- [Written exercise]
Can you update the listing from its first line through the line with "info@bona-terra.cz (95, 679)", replacing "Zásady cookies" with "Cookie policy" and changing nothing else? Leave the pictures out of your answer.

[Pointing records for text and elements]
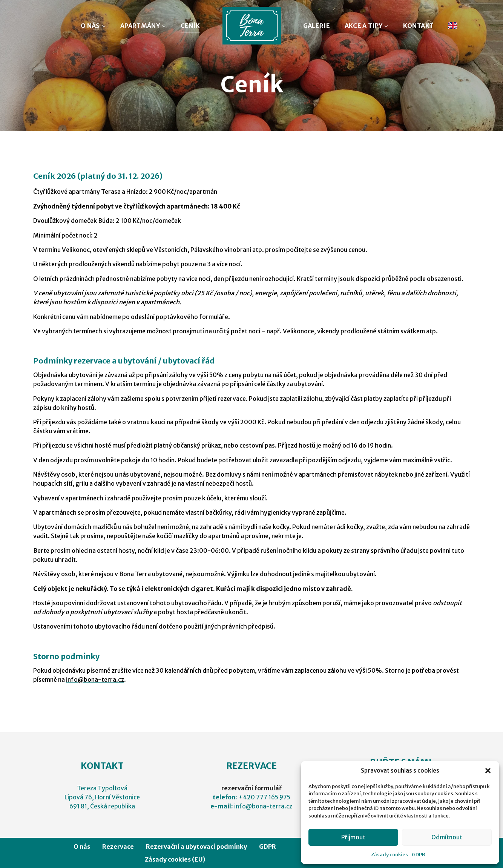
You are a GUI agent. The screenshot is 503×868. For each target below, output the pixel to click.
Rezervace (118, 847)
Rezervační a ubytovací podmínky (196, 847)
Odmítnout (447, 837)
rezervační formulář (252, 788)
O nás (82, 847)
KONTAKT (418, 26)
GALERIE (316, 26)
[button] (488, 771)
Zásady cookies (390, 854)
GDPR (419, 854)
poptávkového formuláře (192, 317)
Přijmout (353, 837)
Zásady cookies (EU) (175, 859)
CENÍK (190, 26)
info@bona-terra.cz (95, 679)
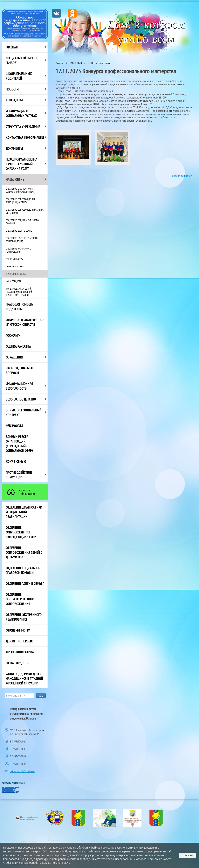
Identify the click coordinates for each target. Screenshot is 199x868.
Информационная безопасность (19, 386)
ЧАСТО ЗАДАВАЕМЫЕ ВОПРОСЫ (20, 370)
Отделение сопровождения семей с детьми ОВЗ (25, 211)
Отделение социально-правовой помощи (23, 222)
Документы (14, 148)
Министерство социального (27, 842)
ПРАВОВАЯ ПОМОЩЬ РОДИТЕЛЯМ (19, 307)
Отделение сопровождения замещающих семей (20, 200)
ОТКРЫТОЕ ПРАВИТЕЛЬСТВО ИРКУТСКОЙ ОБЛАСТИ (25, 322)
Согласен (187, 855)
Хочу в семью (16, 461)
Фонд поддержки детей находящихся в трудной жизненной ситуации (19, 292)
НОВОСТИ (12, 89)
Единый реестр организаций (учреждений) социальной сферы (20, 443)
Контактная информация (25, 137)
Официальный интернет (54, 841)
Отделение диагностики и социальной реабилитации (20, 190)
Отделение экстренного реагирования (18, 250)
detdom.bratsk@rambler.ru (22, 771)
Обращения (14, 357)
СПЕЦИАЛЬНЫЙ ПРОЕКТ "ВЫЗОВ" (21, 60)
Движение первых (15, 266)
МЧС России (14, 426)
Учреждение (15, 100)
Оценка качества (18, 346)
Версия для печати (183, 176)
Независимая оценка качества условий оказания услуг (22, 164)
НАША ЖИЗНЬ (15, 179)
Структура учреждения (23, 126)
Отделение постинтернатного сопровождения (22, 240)
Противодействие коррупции (19, 475)
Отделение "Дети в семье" (19, 230)
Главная (12, 47)
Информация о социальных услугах (21, 113)
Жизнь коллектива (15, 274)
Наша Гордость (13, 281)
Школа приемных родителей (19, 76)
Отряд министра (14, 259)
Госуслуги (13, 335)
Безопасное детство (21, 399)
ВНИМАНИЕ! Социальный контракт (24, 412)
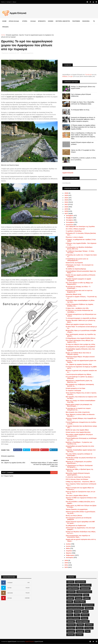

- [Result for this task]
You are a GUI agent. The screenshot is 503×868. For each target below, output the pixel to click.
Rezervace (118, 847)
Rezervační a ubytovací podmínky (196, 847)
Odmítnout (447, 837)
rezervační formulář (252, 788)
O nás (82, 847)
KONTAKT (418, 26)
GALERIE (316, 26)
[button] (488, 771)
Cookie policy (390, 854)
GDPR (419, 854)
poptávkového formuláře (192, 317)
Přijmout (353, 837)
Cookie policy (EU) (175, 859)
CENÍK (190, 26)
info@bona-terra.cz (95, 679)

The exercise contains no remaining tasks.